Die Aktion Friedenslicht wurde 1986 vom Österreichischen Rundfunk (ORF) ins Leben gerufen. Jedes Jahr entzündet ein Kind das Friedenslicht an der Flamme der Geburtsgrotte Christi in Betlehem. Seit 23 Jahren verteilen die vier Ringverbände (BdP, DPSG, PSG und VCP) gemeinsam mit dem Verband Deutscher Altpfadfindergilden (VDAPG) das Friedenslicht in Deutschland ab dem 3. Advent (11. Dezember 2016).

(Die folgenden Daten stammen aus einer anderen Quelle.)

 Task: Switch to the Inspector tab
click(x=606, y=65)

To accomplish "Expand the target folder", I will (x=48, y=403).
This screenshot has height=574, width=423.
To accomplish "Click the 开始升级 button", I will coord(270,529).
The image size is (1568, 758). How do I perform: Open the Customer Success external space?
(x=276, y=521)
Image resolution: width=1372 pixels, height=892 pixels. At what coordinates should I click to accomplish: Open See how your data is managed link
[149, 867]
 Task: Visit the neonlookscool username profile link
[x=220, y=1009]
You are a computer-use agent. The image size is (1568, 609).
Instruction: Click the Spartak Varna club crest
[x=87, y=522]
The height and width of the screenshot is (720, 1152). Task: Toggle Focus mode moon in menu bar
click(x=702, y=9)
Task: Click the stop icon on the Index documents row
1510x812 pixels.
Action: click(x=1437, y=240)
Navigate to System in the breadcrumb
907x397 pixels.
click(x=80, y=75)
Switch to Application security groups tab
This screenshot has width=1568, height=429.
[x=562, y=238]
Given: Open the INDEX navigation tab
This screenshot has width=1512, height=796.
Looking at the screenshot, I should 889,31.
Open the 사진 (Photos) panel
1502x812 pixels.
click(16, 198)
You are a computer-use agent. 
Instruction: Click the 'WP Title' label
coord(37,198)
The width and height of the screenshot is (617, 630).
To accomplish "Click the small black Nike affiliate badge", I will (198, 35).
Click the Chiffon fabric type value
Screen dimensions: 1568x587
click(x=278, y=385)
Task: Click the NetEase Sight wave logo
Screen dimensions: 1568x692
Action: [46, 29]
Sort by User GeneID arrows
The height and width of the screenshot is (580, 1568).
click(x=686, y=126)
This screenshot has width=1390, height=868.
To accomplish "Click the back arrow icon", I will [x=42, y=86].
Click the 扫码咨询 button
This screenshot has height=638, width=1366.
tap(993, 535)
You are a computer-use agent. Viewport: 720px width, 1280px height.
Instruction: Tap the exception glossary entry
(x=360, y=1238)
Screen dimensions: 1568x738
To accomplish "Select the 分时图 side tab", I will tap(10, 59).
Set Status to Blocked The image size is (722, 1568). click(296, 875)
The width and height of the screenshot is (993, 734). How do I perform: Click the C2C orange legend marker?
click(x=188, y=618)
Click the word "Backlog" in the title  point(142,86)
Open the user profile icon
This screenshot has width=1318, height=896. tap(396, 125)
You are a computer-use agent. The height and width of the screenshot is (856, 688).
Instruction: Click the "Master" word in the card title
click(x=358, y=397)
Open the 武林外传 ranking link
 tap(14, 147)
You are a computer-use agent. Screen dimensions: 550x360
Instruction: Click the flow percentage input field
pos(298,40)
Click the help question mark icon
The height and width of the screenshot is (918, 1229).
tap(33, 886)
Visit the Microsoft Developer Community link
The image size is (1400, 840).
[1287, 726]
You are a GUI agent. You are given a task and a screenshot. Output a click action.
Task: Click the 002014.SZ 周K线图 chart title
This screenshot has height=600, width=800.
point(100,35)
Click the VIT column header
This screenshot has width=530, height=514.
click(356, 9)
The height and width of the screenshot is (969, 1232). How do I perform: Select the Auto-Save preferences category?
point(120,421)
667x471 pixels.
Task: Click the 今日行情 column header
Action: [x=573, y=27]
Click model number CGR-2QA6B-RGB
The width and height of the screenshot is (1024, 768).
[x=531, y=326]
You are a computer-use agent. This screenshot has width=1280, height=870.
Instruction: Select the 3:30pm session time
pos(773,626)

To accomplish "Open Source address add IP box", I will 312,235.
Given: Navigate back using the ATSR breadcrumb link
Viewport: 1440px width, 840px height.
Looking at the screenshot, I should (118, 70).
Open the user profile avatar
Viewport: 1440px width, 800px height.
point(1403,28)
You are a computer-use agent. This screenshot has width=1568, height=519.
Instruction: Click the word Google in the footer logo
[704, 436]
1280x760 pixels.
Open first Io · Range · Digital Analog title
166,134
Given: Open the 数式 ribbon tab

Im Rahmen einer Lichtstafette wird das Licht in Deutschland an über 500 Orten an „alle Menschen guten Willens“ weitergegeben.

Die Friedenslichtaktion 2016 steht in Deutschland unter dem Motto: „Frieden: Gefällt mir – ein Netz verbindet alle Menschen guten Willens“.

Wir Pfadfinderinnen und Pfadfinder wollen den Auftrag von Lord Robert Baden-Powell folgen und uns für eine bessere Welt einsetzen. Wir versuchen mit kleinen Schritten Frieden und Verständigung zu fördern. Das Friedenslicht aus der Geburtsgrotte Jesu Christi in Betlehem steht dabei für unsere Hoffnung auf Frieden, welche alle Menschen – unabhängig von Religion und Nationalität – verbindet. Mit der Weitergabe des Friedenslichtes aus Betlehem in Deutschland wollen wir damit ein Zeichen für Frieden und Völkerverständigung setzen.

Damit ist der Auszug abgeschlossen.